Why is temperature and pressure constant during a phase transition? During a phase transition, I have read that phase transitions occur at constant pressure and temperature. The explanations I have found both in books and online for this is that all the energy supplied to the system is used to overcome intermolecular bonds, and so no at constant pressure conditions, no temperature change occurs.
My main question regarding this is that why does all the breaking of intermolecular bonds occur at a single temperature? Is there a theoretical reason for this, or is this just an experimental fact?
For example, consider a system which starts its phase transition at a temperature $T_0$, finishes at $T_1$, and is $\frac{T-T_0}{T_1-T_0}\%$ complete at a temperature $T_0<T<T_1$. Why is this not possible? 
 A: It doesn't have to, it only happens when the process is performed in a slow, reversible manner.

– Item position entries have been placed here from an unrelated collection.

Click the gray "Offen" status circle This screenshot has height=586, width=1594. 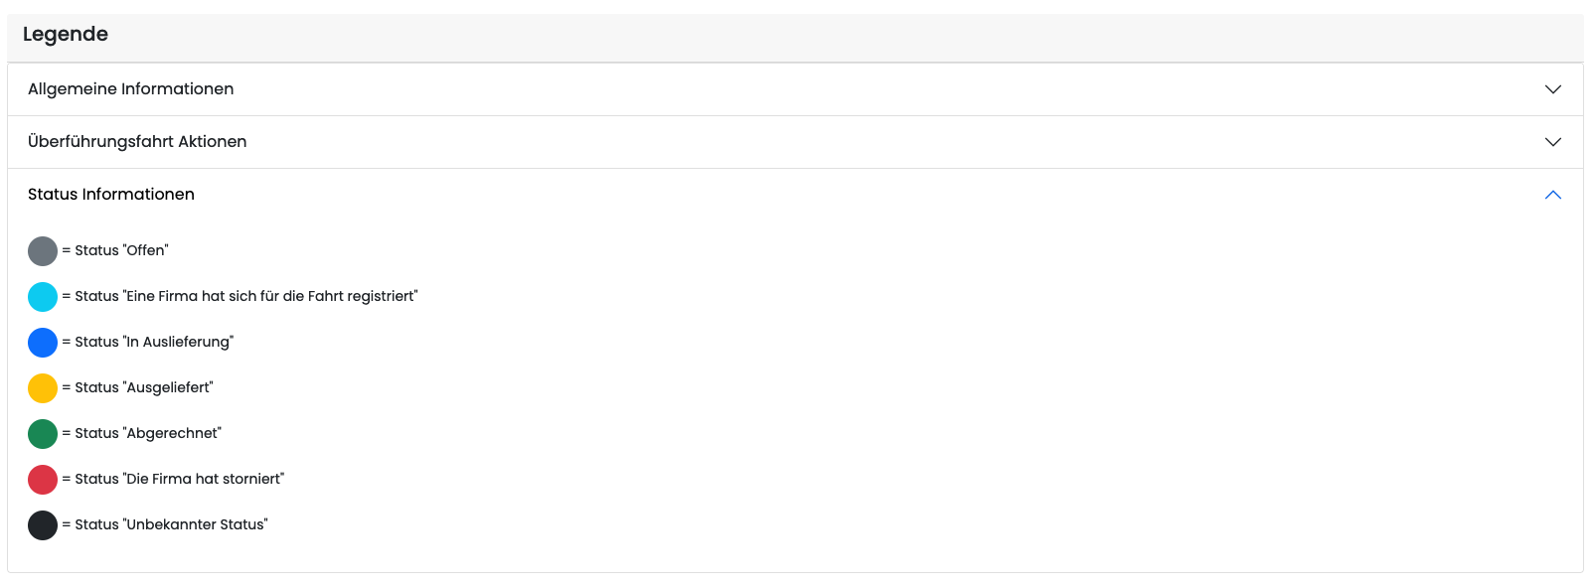[43, 251]
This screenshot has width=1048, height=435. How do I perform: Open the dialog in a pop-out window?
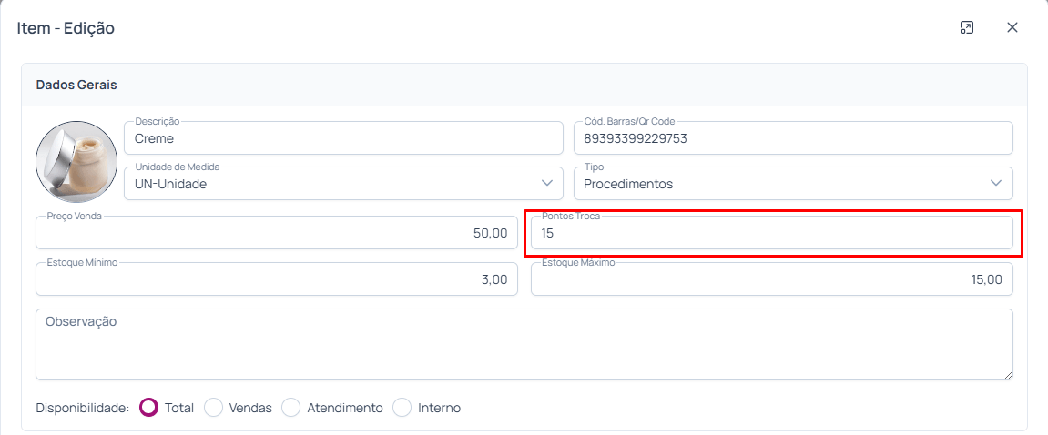click(x=966, y=27)
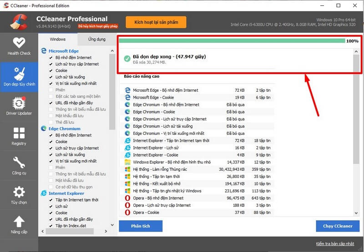364x252 pixels.
Task: Switch to the Windows tab
Action: pyautogui.click(x=57, y=40)
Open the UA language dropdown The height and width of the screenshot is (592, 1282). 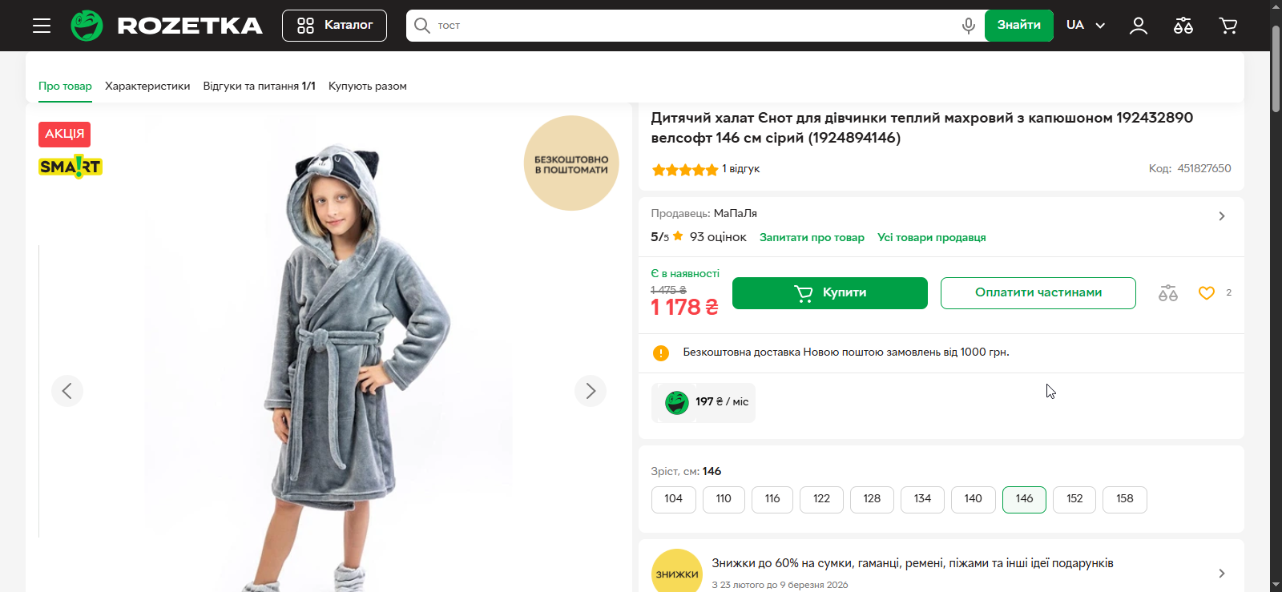pos(1085,26)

That is because usually there's only one specific temperature at which different phases may coexist.
Let's for example have a mixture of ice and liquid water. Liquid water is unstable in temperature lower than $0^\circ C$ and while it may be overcooled, at the slightest stimuli it freezes, turning into ice. Freezing process releases energy. This released energy heats the created ice and remaining water, raising their themperature to $0^\circ C$. Similarily, ice is unstable at temperature greater than $^\circ C$, and if we try to heat it above $0^\circ C$, it will melt, changing its structure to liquid water. Melting process absorbs the heat energy, lowering the temperature of both the created water and the remainign ice to $0^\circ C$. 
If we dperform the heating/cooling slowly, then this happens continuously, and the temperature remains constant $0^\circ C$ until all of the water melts/freezes. However, as I've shown in examples above, if the prces is rapid and sudden, the temperature may change - when overcooled water freezes, its temperature grows.